Bernard Parks debates with challengers Forescee Hogan-Rowles and Jabari… (Irfan Khan, Los Angeles…)
Los Angeles City Councilman Bernard C. Parks' bid for a third term in his South Los Angeles district once looked to be a lock.
The councilman was elected with 78% of the vote in 2003, riding a wave of anger among black voters over his ouster a year earlier as police chief after 37 years with the Los Angeles Police Department. No one challenged him in 2007. And his two opponents in the March 8 contest have meager campaign treasuries and a fraction of his name recognition in the 8th District, which stretches from the neighborhoods around USC almost to the 105 Freeway.
But suddenly, the 67-year-old Parks has found himself in a heated race with citywide import. The two-term councilman has become the top target of the city's highly organized employee unions, which have tightened their grip on the City Council in recent years. His defeat could shift the balance of the City Council toward a majority already heavily influenced by union leaders.
Parks' chief opponent in the March 8 election, Forescee Hogan-Rowles, has been helped somewhat by discontent in the district over continued high unemployment. But unions are the driving force in turning the contest into a fight. They have already spent more than $469,000 on her behalf, dwarfing the $10,000 her campaign treasury held at the end of the January filing period.

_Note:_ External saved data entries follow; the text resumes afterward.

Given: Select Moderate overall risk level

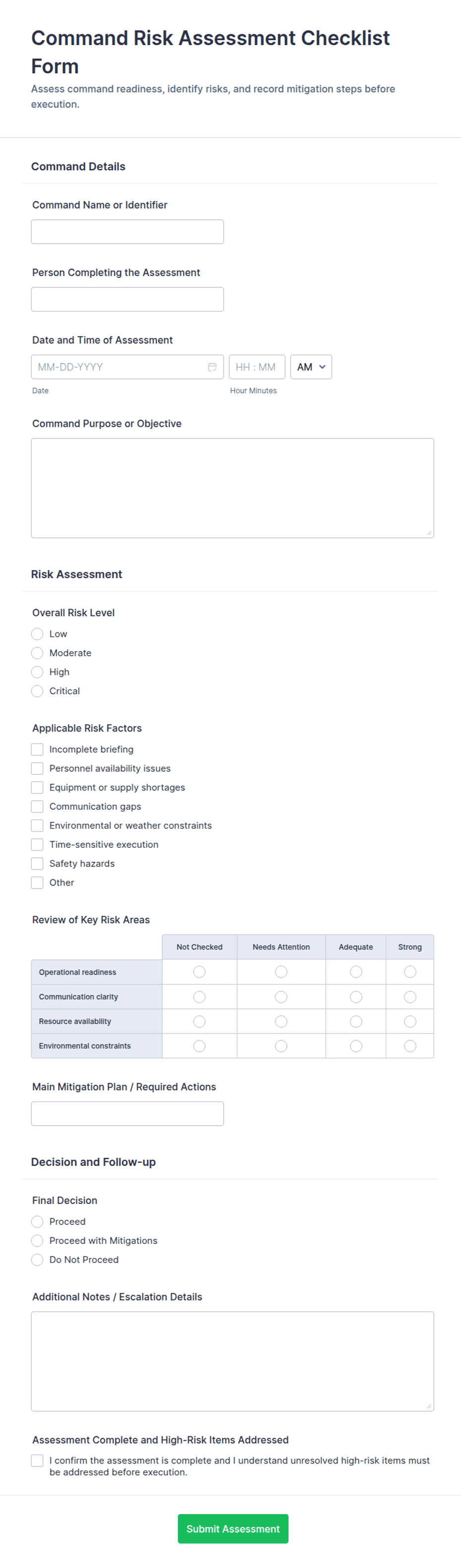Looking at the screenshot, I should (x=37, y=653).

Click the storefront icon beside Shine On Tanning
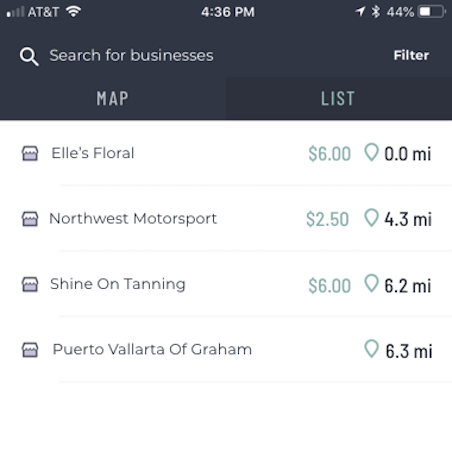pyautogui.click(x=30, y=284)
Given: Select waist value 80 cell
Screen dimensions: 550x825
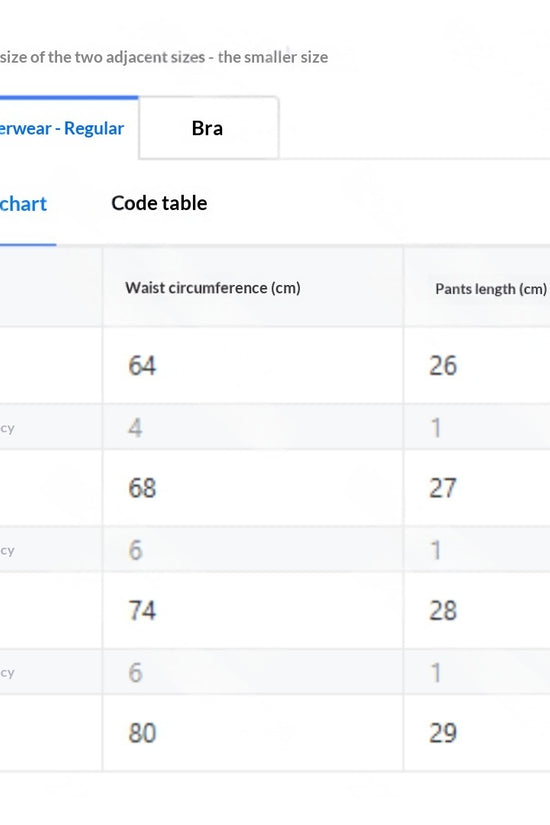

Both sides see more than a single council seat at stake. Over the last few years, as Los Angeles has struggled to keep its finances out of the red, Parks has guided the city's Budget Committee, nudging colleagues to make politically perilous employee layoffs and furloughs and to weigh cuts to future pension benefits while warning that delays could lead to insolvency.
Though the mayor and council backed job cuts, Parks' repeated assertions that the city has been too generous with employee benefits have made him the focus of unions' anger. Their campaign against him could serve as a warning shot to other elected leaders who dare to cross them.
At a recent rally near Parks' headquarters on Crenshaw Boulevard, San Fernando Valley Councilman Greig Smith told Parks' supporters that they were on "the front line of a much bigger fight."
"He has one word that doesn't go over well on the City Council — it's 'No,'" said Smith, who shares Parks' fiscal conservatism. "There are people coming after him that don't like being told 'No.' "
If Parks "somehow loses this fight," he said, "the city of Los Angeles will go bankrupt."
On the other side, the International Brotherhood of Electrical Workers, Local 18, which represents 8,551 DWP workers, has aired gauzy television ads to introduce Hogan-Rowles as the candidate focused on "job opportunities." The Los Angeles County Federation of Labor has spent more than $122,000 for field work, consultants, phone banks and brightly colored mailings that highlight her work helping low-income businesses at the nonprofit organization she heads, the Community Financial Resource Center.
The Los Angeles Police Protective League, which represents about 9,000 rank-and-file city police officers, has aired radio ads attacking Parks as a "typical politician and a hypocrite." It sent out a campaign flier last week falsely charging that Parks "took 1,000 police officers off our streets."
Hogan-Rowles cannot legally coordinate her efforts with the unions' independent committees, but she is clearly thrilled that labor is raising her profile.
"I kind of feel like one of those people who has been in a rock band for a long time — they've been playing in those nightclubs that nobody hardly goes to — and then all of a sudden they think they're an overnight success," she said during a recent teleconference with voters.
For Parks, the union opposition is an uncomfortable replay of his unsuccessful 2008 run for the Los Angeles County Board of Supervisors, when labor spent $8.5 million to aid his opponent, Mark Ridley-Thomas.
The unions, he said, demand a "100% voting record for their wishes" and "believe that they are in charge of the City Council."
"Folks that do not live here do not have a voice in the 8th District," he said.
Labor leaders say Parks should have seen this coming. The Police Protective League has sparred with Parks since he was police chief. His history with the county labor federation does not stretch back as far, but his relationships with its members have been strained as the city's budget deficit has worsened.
Few of Parks' stances have rankled more than his advocacy for scaling back pension benefits for future workers to curtail what he views as unsustainable city spending.
The unions opposing Parks believe their most potent ammunition is the fact that Parks collects a $265,000 police pension and a $178,789 council salary.
"He espouses this frugal approach when it comes to others, but he certainly hasn't practiced what he preaches," said Maria Elena Durazo, the labor federation leader.